Look like similar to #1359

Steps to reproduce the issue:

run the command podman run --rm command twices

Describe the results you received:

error creating container storage: the container name "nova_cellv2_discover_hosts" is already in use by "5efe2260d1aaadf63e8ce70d0aca100472bb0e0ee90884e95c785821a37d694c". You have to remove that container to be able to reuse that name.: that name is already in use

Describe the results you expected:

I'm waiting for a container creation

Additional information you deem important (e.g. issue happens only occasionally):

Output of podman version:

podman version 1.0.0

Output of podman info:

$ sudo podman info
host:
  BuildahVersion: 1.6-dev
  Conmon:
    package: podman-1.0.0-1.git82e8011.module+el8+2696+e59f0461.x86_64
    path: /usr/libexec/podman/conmon
    version: 'conmon version 1.14.0-dev, commit: 52154d748ee9623ac65d34514ec22063d2633ac2-dirty'
  Distribution:
    distribution: '"rhel"'
    version: "8.0"
  MemFree: 382480384
  MemTotal: 16645574656
  OCIRuntime:
    package: runc-1.0.0-54.rc5.dev.git2abd837.module+el8+2650+e6b3d617.x86_64
    path: /usr/bin/runc
    version: 'runc version spec: 1.0.0'
  SwapFree: 796397568
  SwapTotal: 1073737728
  arch: amd64
  cpus: 16
  hostname: herve.localdomain
  kernel: 4.18.0-60.el8.x86_64
  os: linux
  rootless: false
  uptime: 48h 20m 18.38s (Approximately 2.00 days)
insecure registries:
  registries:
  - 192.168.122.1:5000
  - 192.168.24.2:8787
registries:
  registries:
  - registry.redhat.io
  - quay.io
  - docker.io
store:
  ConfigFile: /etc/containers/storage.conf
  ContainerStore:
    number: 90
  GraphDriverName: overlay
  GraphOptions: null
  GraphRoot: /var/lib/containers/storage
  GraphStatus:
    Backing Filesystem: xfs
    Native Overlay Diff: "true"
    Supports d_type: "true"
  ImageStore:
    number: 28
  RunRoot: /var/run/containers/storage

Additional environment details (AWS, VirtualBox, physical, etc.):
KVM

The text was updated successfully, but these errors were encountered:

rhatdan · 2019-01-30T14:05:30Z

Does the original container actually exists?

mheon · 2019-01-30T14:44:08Z

Try a podman pod ps and see if there are any pods with that name/ID.

rhatdan · 2019-01-30T15:00:00Z

There could be a race condition here. Where one container is exiting, and running podman cleanup while another container is launching,

4383 · 2019-01-30T18:03:12Z

I have already try podman ps and the container doesn't exist in the list...

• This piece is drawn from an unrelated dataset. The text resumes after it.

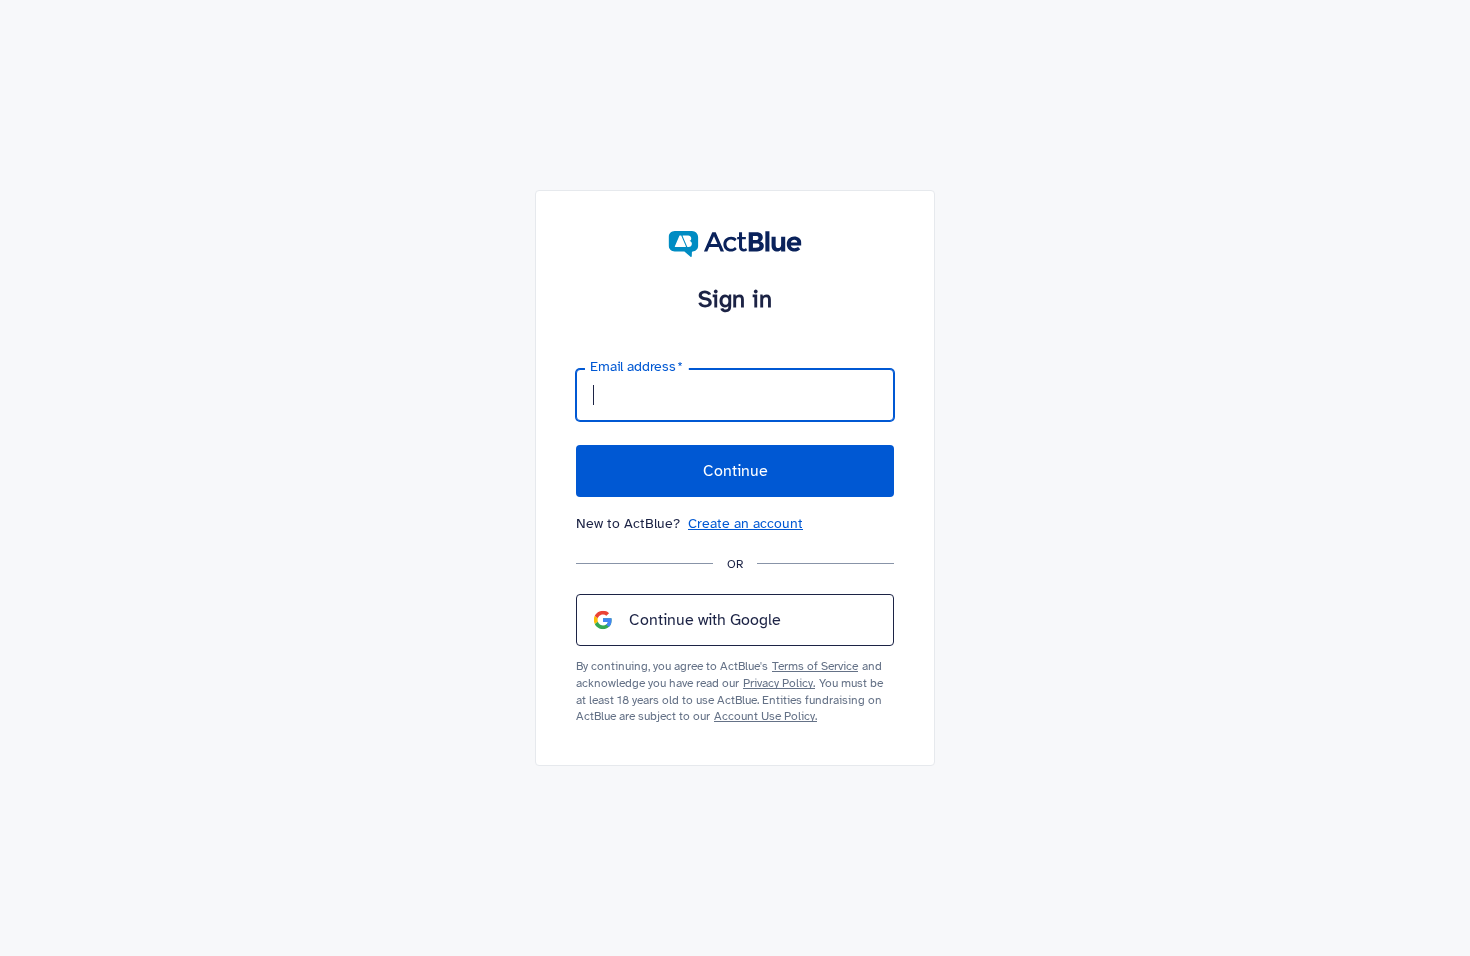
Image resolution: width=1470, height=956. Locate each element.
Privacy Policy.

TomSweeneyRedHat · 2019-01-30T18:18:28Z

Just to be sure, did you try podman ps -a to show all the containers?

4383 · 2019-01-30T18:29:03Z

Yep see the bug description

4383 · 2019-01-30T18:31:09Z

I have try the following commands to find an existing container with the same name and no results was founds:

$ sudo podman ps                                                                             
$ # no results found
$ sudo podman ps -a                                                                             
$ # no results found
$ sudo podman volume list
$ # no results found and no volumes exists

mheon · 2019-01-30T18:33:59Z

Volumes don't share names with pods and containers, so podman volume list doesn't really help.

Can you try podman pod ps? Pods do share names with containers

4383 · 2019-01-30T20:27:42Z

@mheon I'm sorry but I'm not sure to can reproduce this issue all the time (a little bit random) and I have already reset my env... If I'm facing it again lets me append my traceback and outputs commands here, especially podman pod ps

mheon · 2019-01-30T21:19:44Z

If you do manage to reproduce again, and the pod check produces negative, also append /var/lib/containers/storage/libpod/bolt_state.db

mheon · 2019-01-30T21:20:32Z

There's a small chance we have some sort of state corruption going on, but I would think we would have hit this before if so.

rhatdan · 2019-01-31T08:46:20Z

I attempted something this
for i in {1..100};do podman run --name dan --rm fedora echo hello; done
To see if we could be suffering from a race condition.

But nothing failed.

4383 · 2019-01-31T10:07:31Z

If I reproduce again I will push all the informations to this issue

mbaldessari · 2019-02-01T10:45:36Z

FWIW when I was looking at this with Herve I did try a 'podman pod ps' and it returned empty. Hopefully we can collect /var/lib/containers/storage/libpod/bolt_state.db next time we hit this

bogdando · 2019-02-01T10:52:15Z

you can try the better reproducer version from #1656 (just drop the docker'ish part of it)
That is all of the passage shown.